Was one hell of a sand storm. The guy on Nile Radio irritates me when he calls it a dust storm. Bloody hell! I was out at 6th October and that stuff howling over the desert was a lot more than dust! Still digging it out of my eyes/ears/hair/mouth/nose this morning.


----------



## MaidenScotland (Jun 6, 2009)

Whitedesert said:


> Was one hell of a sand storm. The guy on Nile Radio irritates me when he calls it a dust storm. Bloody hell! I was out at 6th October and that stuff howling over the desert was a lot more than dust! Still digging it out of my eyes/ears/hair/mouth/nose this morning.

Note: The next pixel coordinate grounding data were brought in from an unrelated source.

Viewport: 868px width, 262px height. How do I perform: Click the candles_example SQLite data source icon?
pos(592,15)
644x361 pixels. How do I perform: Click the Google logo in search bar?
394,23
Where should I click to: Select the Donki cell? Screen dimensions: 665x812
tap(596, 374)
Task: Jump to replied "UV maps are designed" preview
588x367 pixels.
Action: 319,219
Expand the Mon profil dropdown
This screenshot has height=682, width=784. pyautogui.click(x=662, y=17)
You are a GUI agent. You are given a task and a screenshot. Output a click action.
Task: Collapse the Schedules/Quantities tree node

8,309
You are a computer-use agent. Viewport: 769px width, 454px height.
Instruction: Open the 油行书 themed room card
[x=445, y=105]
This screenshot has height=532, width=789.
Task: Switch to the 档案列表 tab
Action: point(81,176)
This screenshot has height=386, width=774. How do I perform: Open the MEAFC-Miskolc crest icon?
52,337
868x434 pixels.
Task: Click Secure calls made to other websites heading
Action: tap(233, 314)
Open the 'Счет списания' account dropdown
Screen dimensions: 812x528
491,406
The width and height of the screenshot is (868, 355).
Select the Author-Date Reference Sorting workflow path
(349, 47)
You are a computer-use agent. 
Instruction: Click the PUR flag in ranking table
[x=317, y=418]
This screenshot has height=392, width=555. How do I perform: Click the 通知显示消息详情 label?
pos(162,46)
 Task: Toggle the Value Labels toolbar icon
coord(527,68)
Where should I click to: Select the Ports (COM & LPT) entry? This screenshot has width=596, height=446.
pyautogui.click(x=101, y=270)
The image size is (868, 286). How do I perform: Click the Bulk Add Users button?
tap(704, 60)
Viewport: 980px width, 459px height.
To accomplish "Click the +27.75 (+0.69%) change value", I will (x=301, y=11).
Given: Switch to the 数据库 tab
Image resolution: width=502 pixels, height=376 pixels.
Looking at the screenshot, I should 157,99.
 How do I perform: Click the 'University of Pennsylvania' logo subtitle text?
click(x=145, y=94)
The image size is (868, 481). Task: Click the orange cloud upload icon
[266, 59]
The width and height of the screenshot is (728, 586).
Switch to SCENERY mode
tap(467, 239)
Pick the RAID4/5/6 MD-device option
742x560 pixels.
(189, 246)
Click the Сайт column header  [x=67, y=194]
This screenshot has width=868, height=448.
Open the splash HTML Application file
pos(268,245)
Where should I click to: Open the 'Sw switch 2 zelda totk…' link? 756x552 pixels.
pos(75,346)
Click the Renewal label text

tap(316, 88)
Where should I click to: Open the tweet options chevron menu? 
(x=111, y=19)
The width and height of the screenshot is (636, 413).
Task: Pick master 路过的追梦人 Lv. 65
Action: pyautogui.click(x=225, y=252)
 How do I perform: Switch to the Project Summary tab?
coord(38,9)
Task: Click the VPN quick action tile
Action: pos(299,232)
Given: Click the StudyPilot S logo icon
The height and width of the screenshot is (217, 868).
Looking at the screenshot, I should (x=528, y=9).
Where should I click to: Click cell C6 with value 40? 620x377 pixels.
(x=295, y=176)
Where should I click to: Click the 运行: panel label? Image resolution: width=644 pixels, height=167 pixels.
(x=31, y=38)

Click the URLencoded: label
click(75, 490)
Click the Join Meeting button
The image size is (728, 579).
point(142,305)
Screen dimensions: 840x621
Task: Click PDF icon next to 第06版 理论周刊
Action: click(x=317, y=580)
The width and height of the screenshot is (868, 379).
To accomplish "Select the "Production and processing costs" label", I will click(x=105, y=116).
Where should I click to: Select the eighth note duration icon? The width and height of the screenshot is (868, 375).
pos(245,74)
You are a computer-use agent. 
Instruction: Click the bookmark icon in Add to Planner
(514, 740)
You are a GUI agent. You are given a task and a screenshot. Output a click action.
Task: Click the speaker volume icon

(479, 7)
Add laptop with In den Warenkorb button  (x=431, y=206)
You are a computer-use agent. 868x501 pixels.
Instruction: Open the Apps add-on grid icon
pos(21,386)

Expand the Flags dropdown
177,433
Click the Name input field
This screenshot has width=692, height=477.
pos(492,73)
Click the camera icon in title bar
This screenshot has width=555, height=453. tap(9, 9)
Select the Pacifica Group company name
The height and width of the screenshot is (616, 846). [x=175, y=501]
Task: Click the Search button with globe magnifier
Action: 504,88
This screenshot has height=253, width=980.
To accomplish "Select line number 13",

Lol a bit like a poster on the Dubai page.. he said that his child was allergic to dust storms but had no problem during sand storms.. I pointed out that the wind does not discriminate it picks everything up in its path including dry donkey ****


----------



## JochenvW (Jan 9, 2012)

My wife's iPhone app forcasted the sand storm...


----------



## alexvw (Mar 10, 2012)

Haha, I wanted to write, that my iphone predicted the sand storm, but I'm the wife )


----------



## aykalam (Apr 12, 2010)

oh those lucky iphoners


----------